[Pointing records for screenshots and web pages]
** BEGIN **

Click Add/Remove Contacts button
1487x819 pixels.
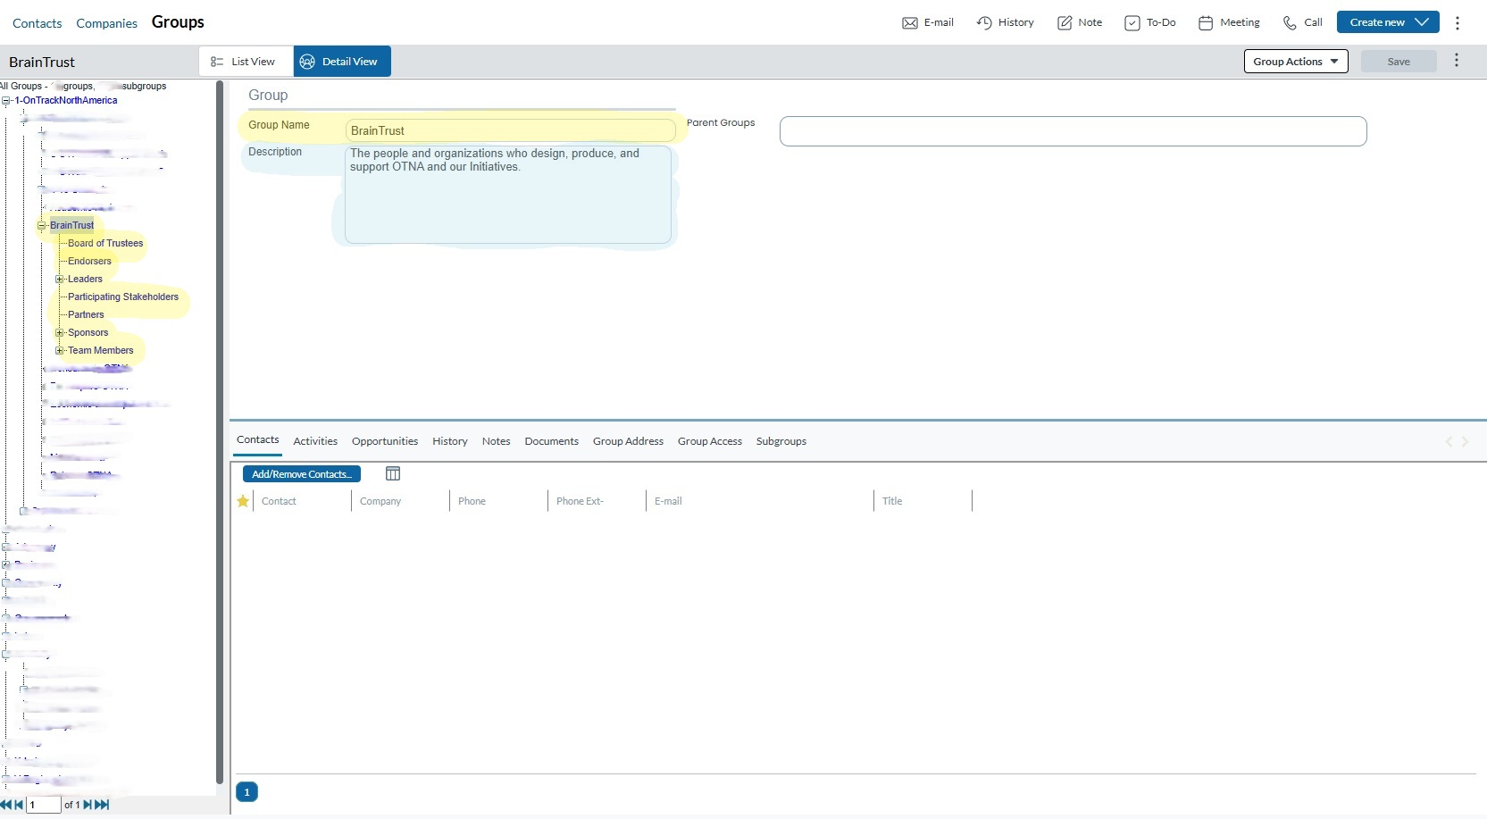301,474
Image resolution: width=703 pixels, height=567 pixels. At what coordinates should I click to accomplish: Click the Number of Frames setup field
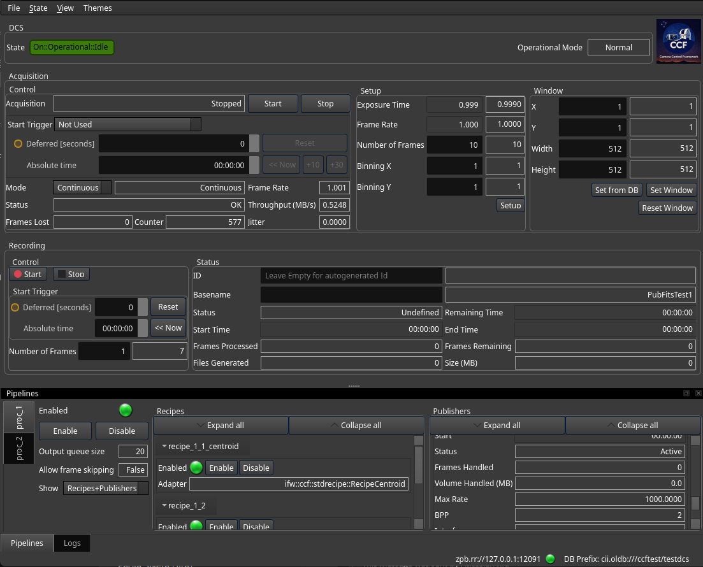click(454, 145)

** END **

§ **Task directions**
Reproduce each of the records above verbatim, leaving out the pictures.

§ **Reply to the exercise**
Click Add/Remove Contacts button
1487x819 pixels.
301,474
Image resolution: width=703 pixels, height=567 pixels. At what coordinates should I click to accomplish: Click the Number of Frames setup field
click(454, 145)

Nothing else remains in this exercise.